Connie Hayball obituary

Other lives: Teacher and political activist who wrote about her childhood in working-class Birmingham
  
  

Connie Hayball
Connie Hayball and her husband, Ted, resigned from the Communist party after the invasion of Hungary in 1956 Photograph: public domain

My mother, Connie Hayball, who has died aged 94, had two lifelong passions: literature and socialism. In her 90s she wrote two books, From Perry Gutter to Birmingham (2011) and Dad and Me (2013), which drew on the detailed memories of her childhood, including the streets with their back-to-back houses, daily domestic routines, and her father's work.

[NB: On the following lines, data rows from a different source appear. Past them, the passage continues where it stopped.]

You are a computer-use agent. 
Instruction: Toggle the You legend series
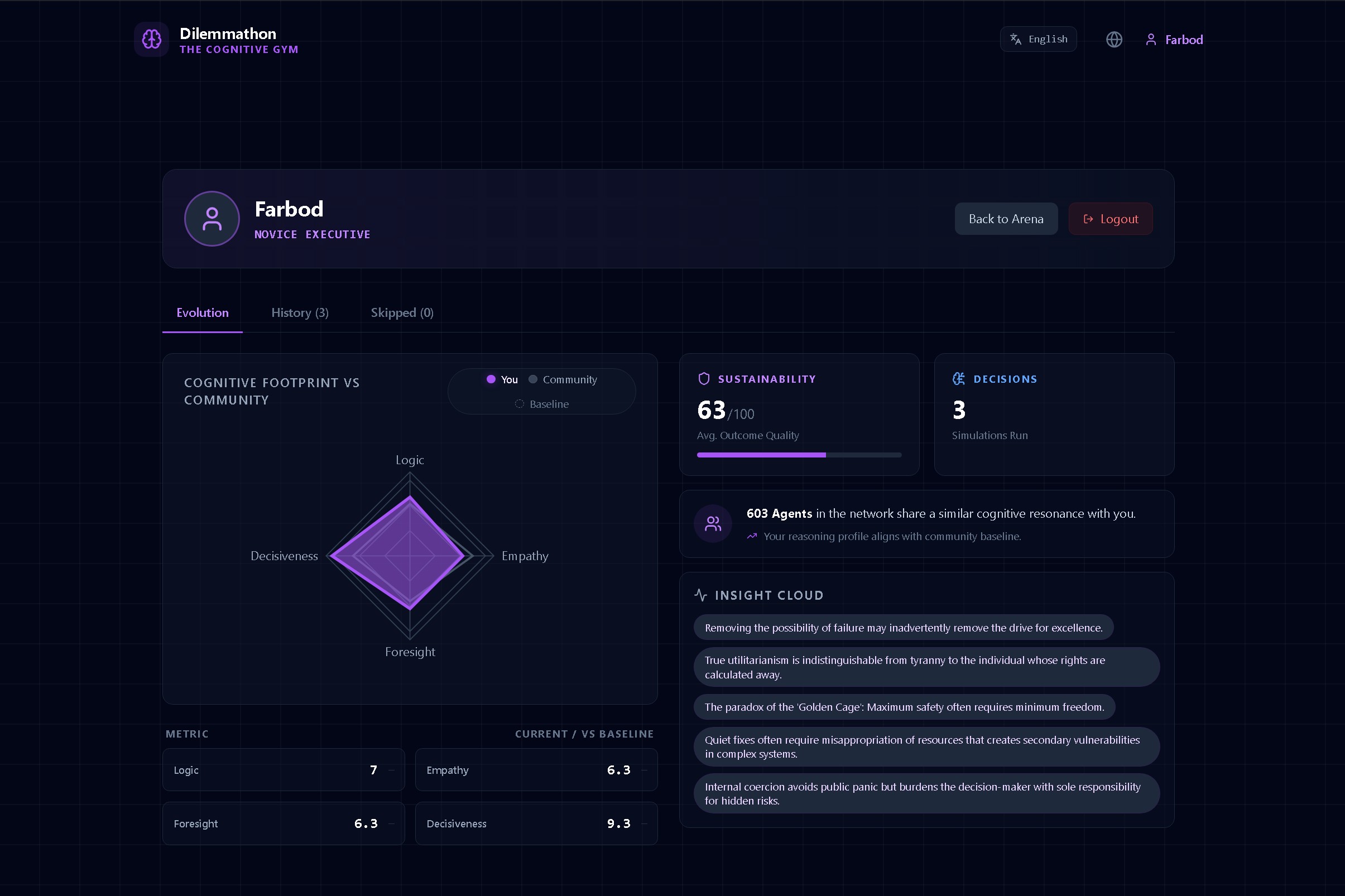pyautogui.click(x=502, y=379)
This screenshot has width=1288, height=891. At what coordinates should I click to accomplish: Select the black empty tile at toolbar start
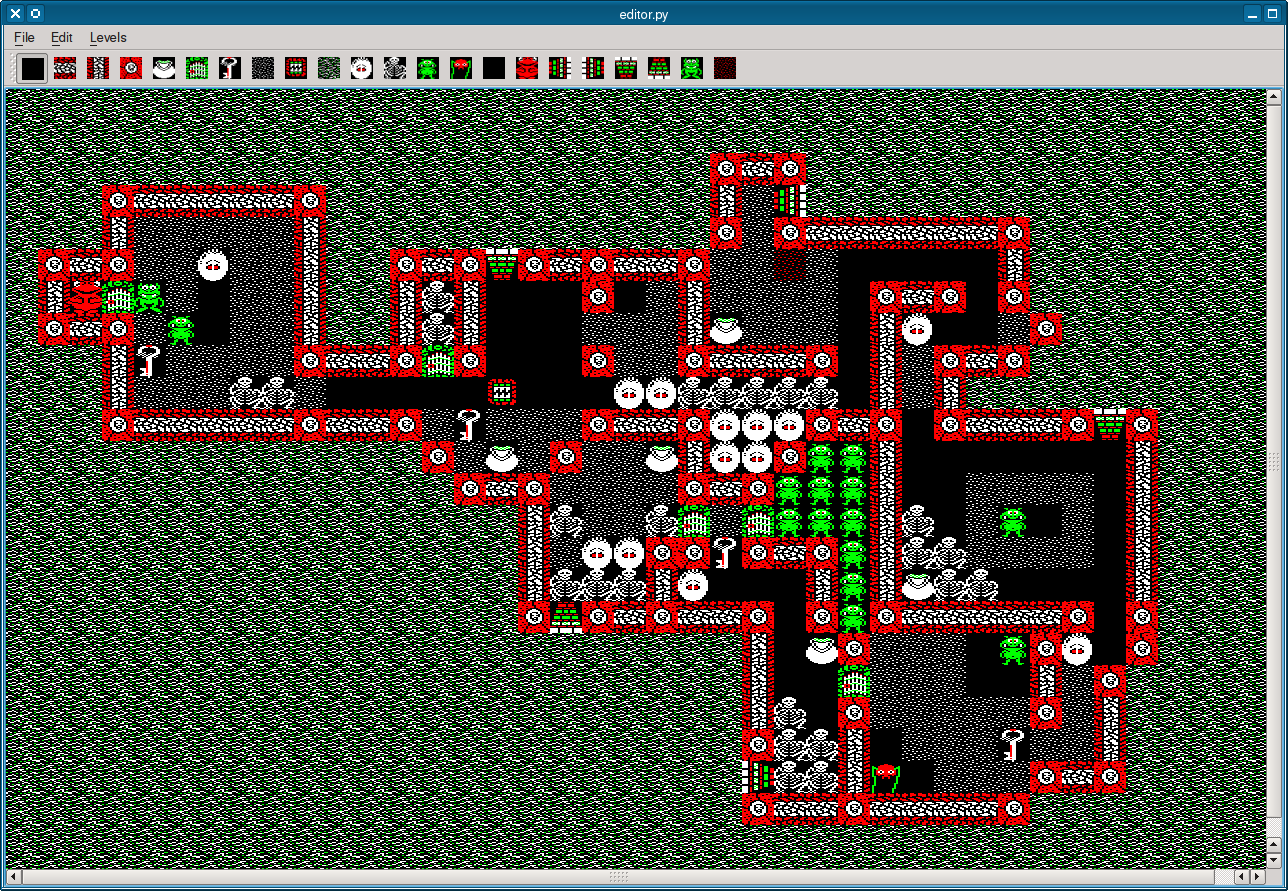[33, 68]
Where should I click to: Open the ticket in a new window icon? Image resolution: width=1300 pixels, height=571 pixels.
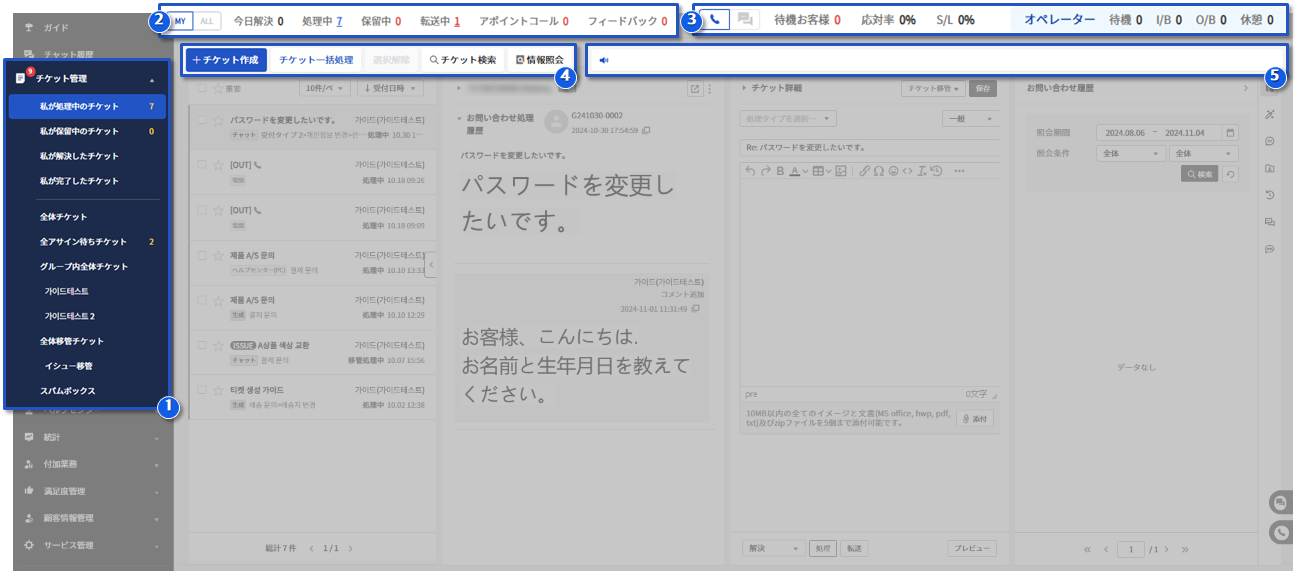click(695, 89)
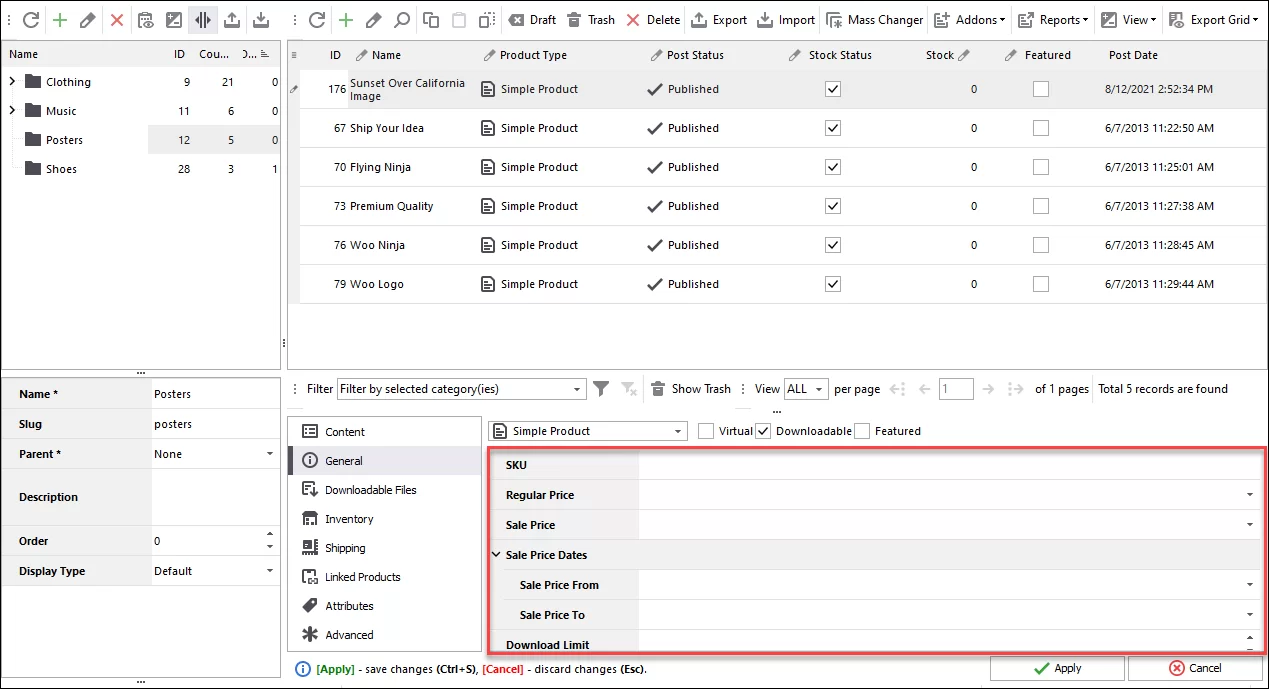This screenshot has height=689, width=1269.
Task: Click the Apply button to save changes
Action: [1057, 668]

She was born in Birmingham, the second child of Harry Houghton and Hilda Presdee. Harry was a skilled metalworker making items such as corkscrews and tin-openers. Hilda had been in service and then worked on armaments, after a childhood in a Shropshire workhouse.

Her father was a strong influence on Connie – an atheist, socialist and republican, he loved reading, a complete Dickens set taking pride of place in the family home. Aged 11, Connie won one of the first fully-funded city scholarships to King Edward's high school. As a working-class girl with a thick Brummie accent, Connie was something of an outsider there, but she nevertheless loved it and made a lifelong friend, Stella, who was also from a working-class family. In 1936 they joined the Young Communist League and were active in raising food and money for the Spanish Republicans, also persuading the headteacher to let them collect at school.

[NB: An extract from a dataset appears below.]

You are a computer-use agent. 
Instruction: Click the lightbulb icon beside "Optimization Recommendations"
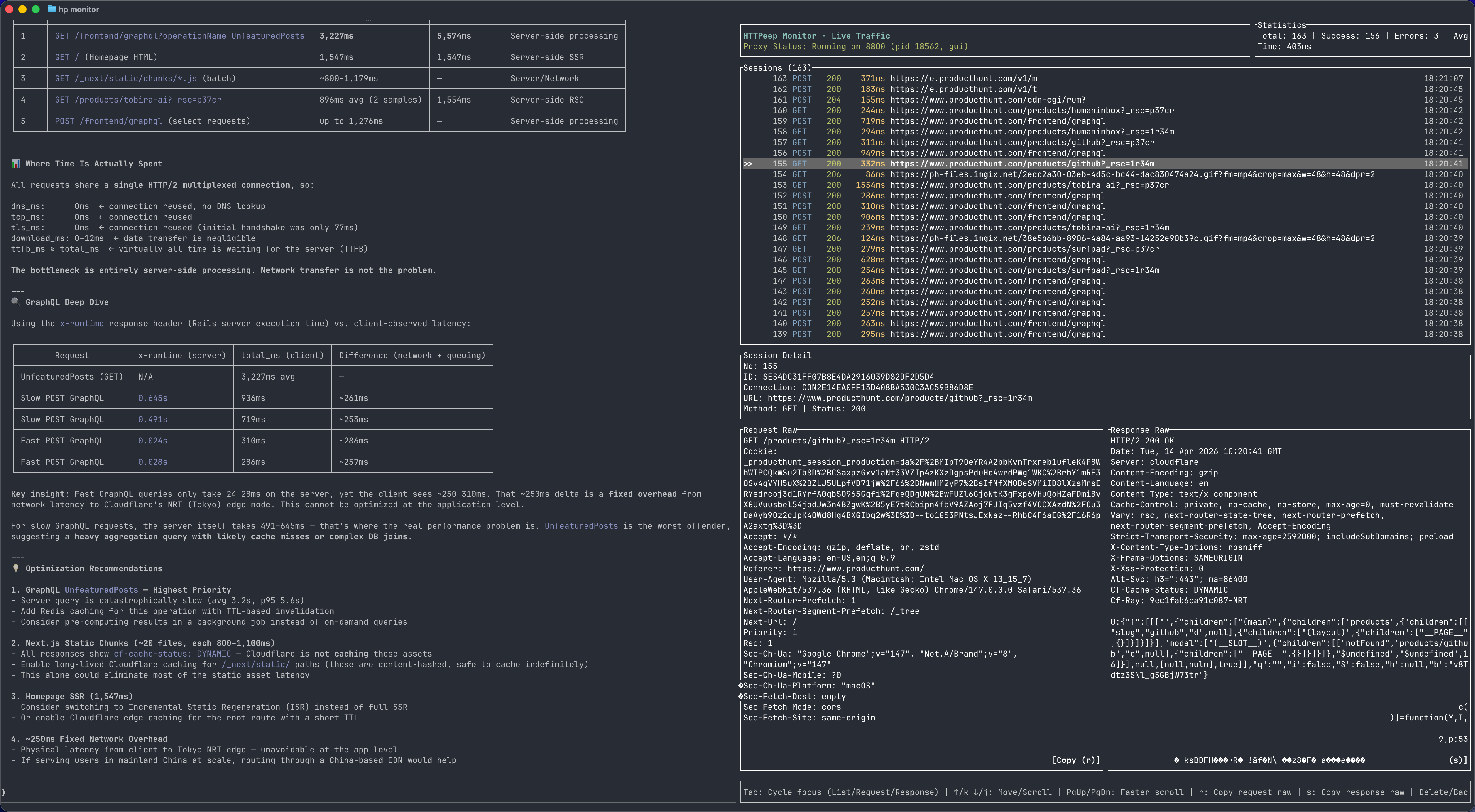pos(16,568)
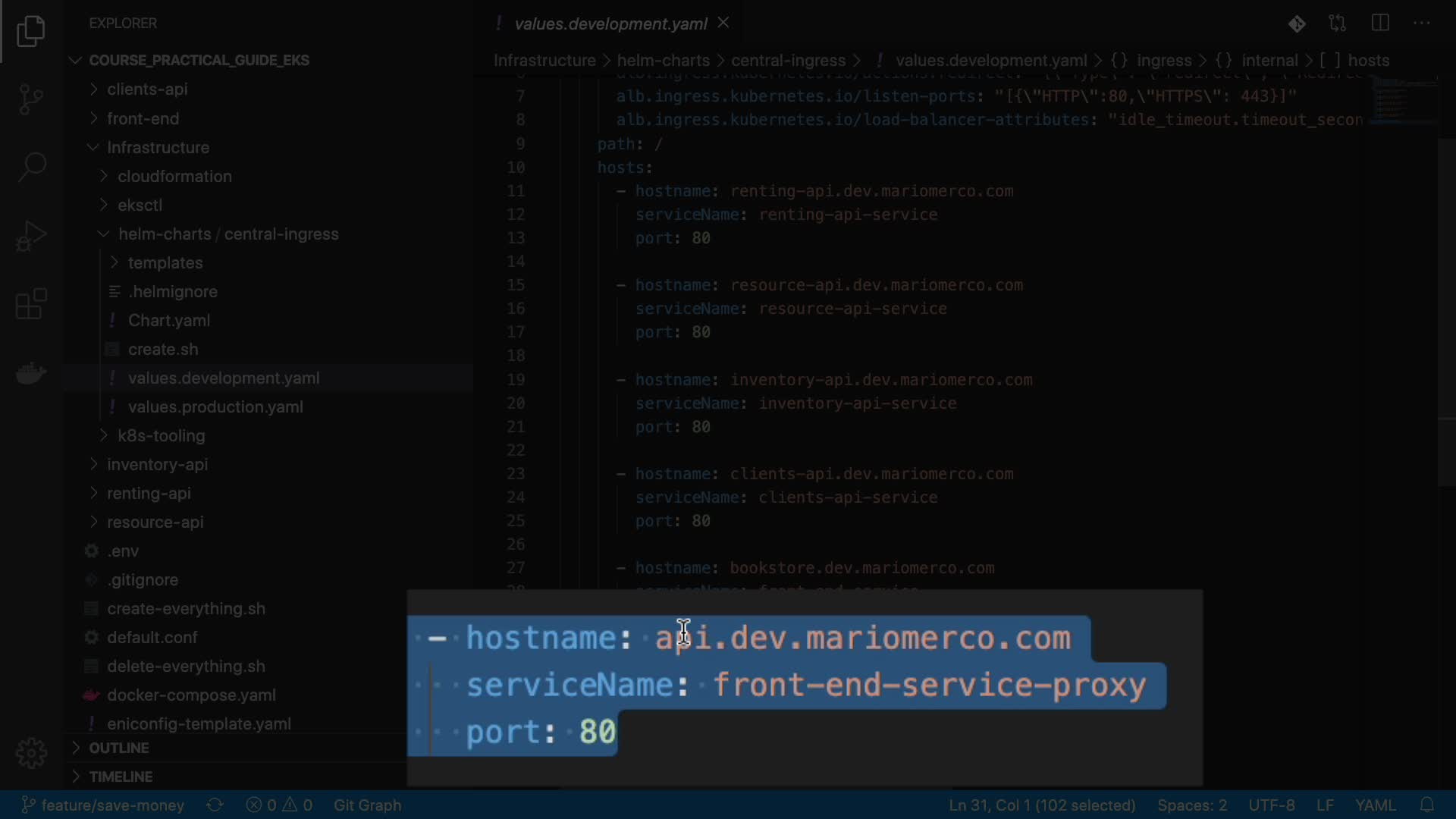Open the notifications bell in status bar

click(1426, 805)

In 1938 Connie won a scholarship to study English literature at Birmingham University, writing in praise of Dickens in her finals. She was subsequently informed that her unorthodox views – Dickens was then considered populist and lowbrow – meant she did not achieve a first. Remaining at Birmingham, she wrote her MA thesis on the playwright Sean O'Casey, with whom she corresponded.

She then became an English teacher, working in Bury, Manchester; High Wycombe, Buckinghamshire; Nuneaton, Warwickshire; and finally Hinckley, in Leicestershire, where she lived from 1964. She met and married another communist, Ted, also a teacher, but they both resigned from the party after the invasion of Hungary in 1956. She was active in CND and later a Labour party member for almost 30 years.

In retirement she became a school governor, a volunteer Citizens Advice adviser, a participant in the local Pensioners' Action Group, and a founding member of Hinckley University of the Third Age, running special study groups, including one on William Morris, another of her heroes. She also wrote a thesis on the Anglo-Indian novel for the PhD she received from Loughborough University.

Ted died in 2008. Connie is survived by me, my sister Jane, and three grandsons, Percy, Harry and Jack.